▶ The problem
According to the article on Dr Mark Crimmin's award, what did he receive along with the prize?

A doctor from Hassocks has been presented with a prestigious award for his research in solving global challenges.
Dr Mark Crimmin, who works at Imperial College London, has investigated ways to transform environmental pollutants into chemicals that could be used in pharmaceuticals, agriculture, or the development of new materials.
He said: “I am delighted at this recognition of the group’s work and deeply grateful to the talent of the members of my research group.
“It is encouraging that our research has been well received by others.
“There is so much great work going on in chemistry in the UK and a lot of excellent early career scientists that are tackling important societal problems. So it was a real surprise for our group to win this prize.
“Our hope is that this prize focuses attention on organometallic chemistry and catalysis in the UK and that our group can continue to contribute to these fields.”
Dr Crimmin has been awarded with the Harrison-Meldola Memorial Prize in recognition of his research.
This award celebrates the most meritorious and promising original investigations in chemistry and published results of the those investigations.
Dr Crimmin received £5,000, a medal and a certificate.
Dr Robert Parker, chief executive of the Royal Society of Chemistry said: “It is an honour to celebrate the innovation and expertise of our community through our prizes and awards.
“We know that chemistry can be a powerful force for good, and quality research and communication of that research are more important than ever before.
“Our charitable mission is to advance excellence in the chemical sciences, and we are proud to celebrate our inspiring and influential winners, who share that mission.”
A list of 50 previous winners of the Royal Society of Chemistry’s awards have gone on to win Nobel Prizes for their pioneering work, including all of the 2016 chemistry winners, Jean-Pierre Sauvage, Fraser Stoddart and Ben Feringa.

▶ Stored data

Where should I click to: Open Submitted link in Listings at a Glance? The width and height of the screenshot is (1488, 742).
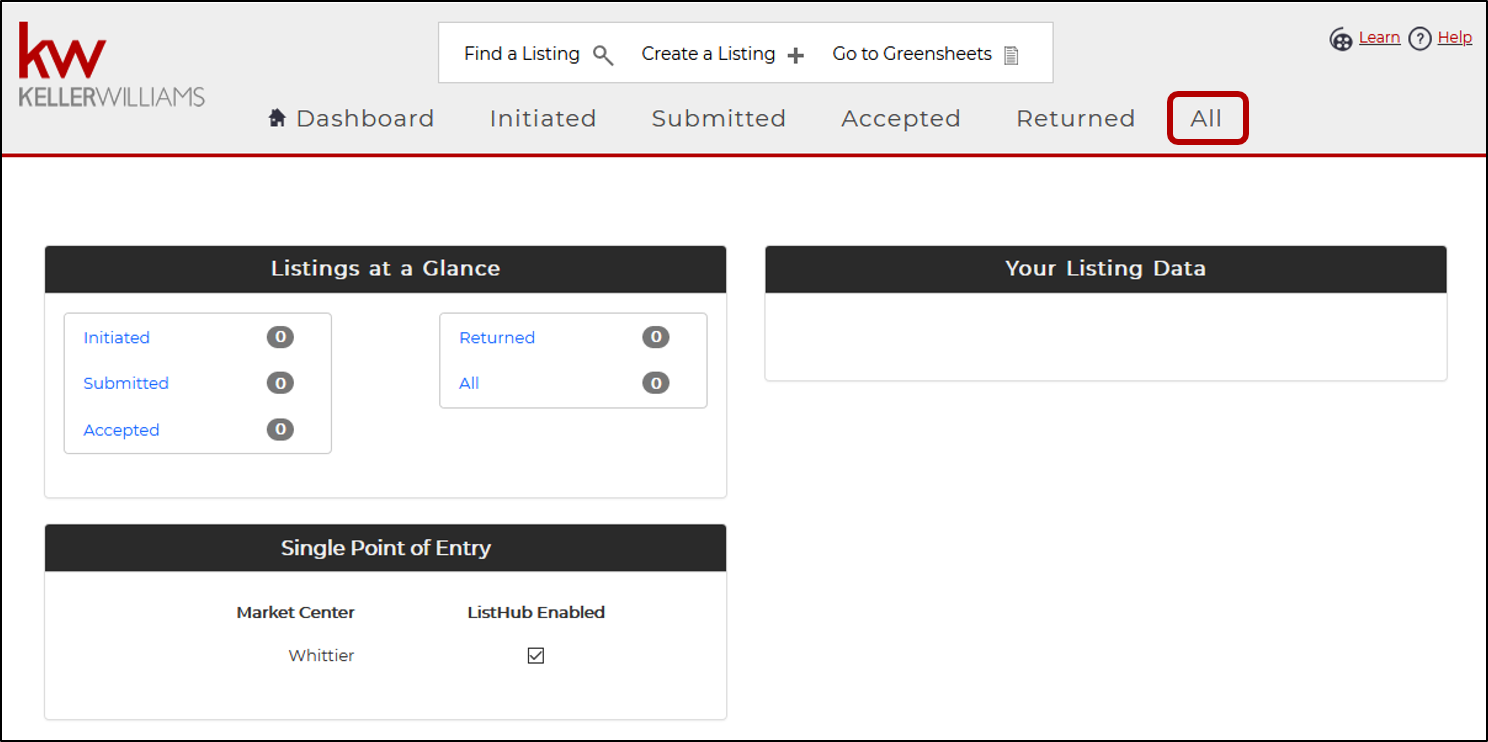pos(126,383)
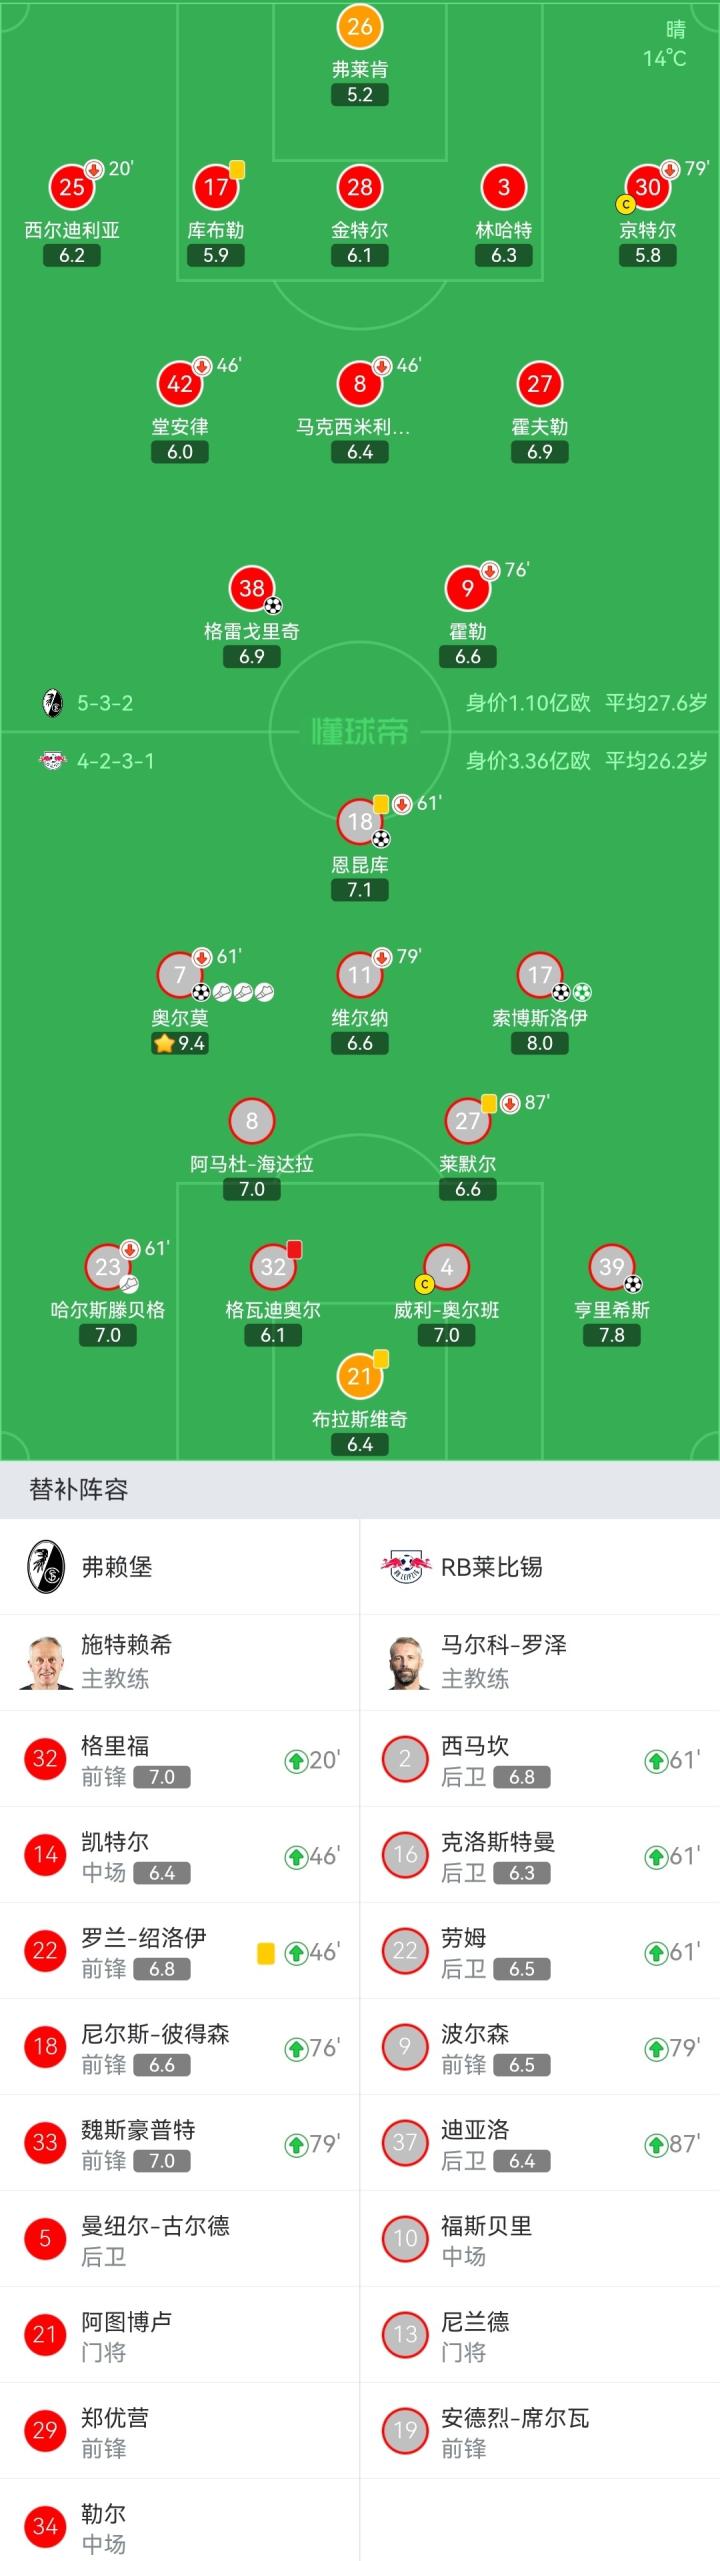Select substitute 格里福 number 32 row
This screenshot has width=720, height=2561.
(180, 1760)
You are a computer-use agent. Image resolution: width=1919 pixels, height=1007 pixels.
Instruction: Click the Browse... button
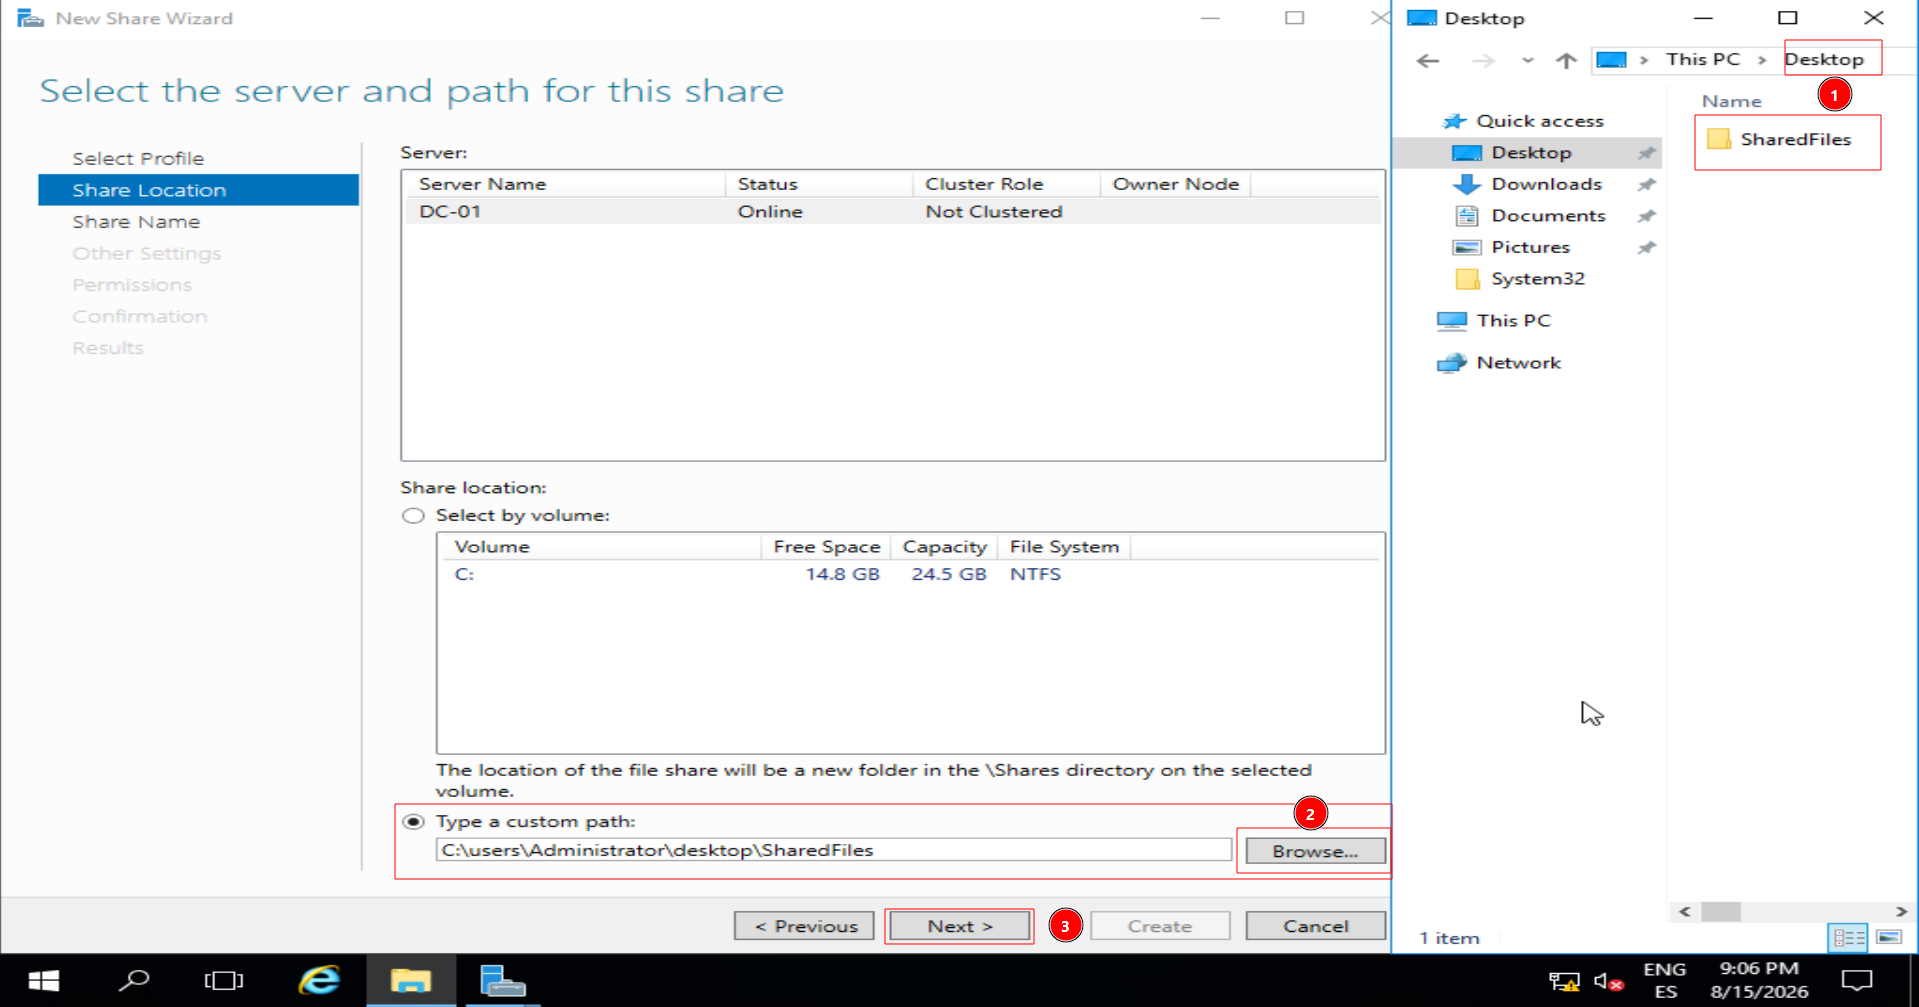[x=1315, y=851]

▶ Answer space
£5,000, a medal and a certificate.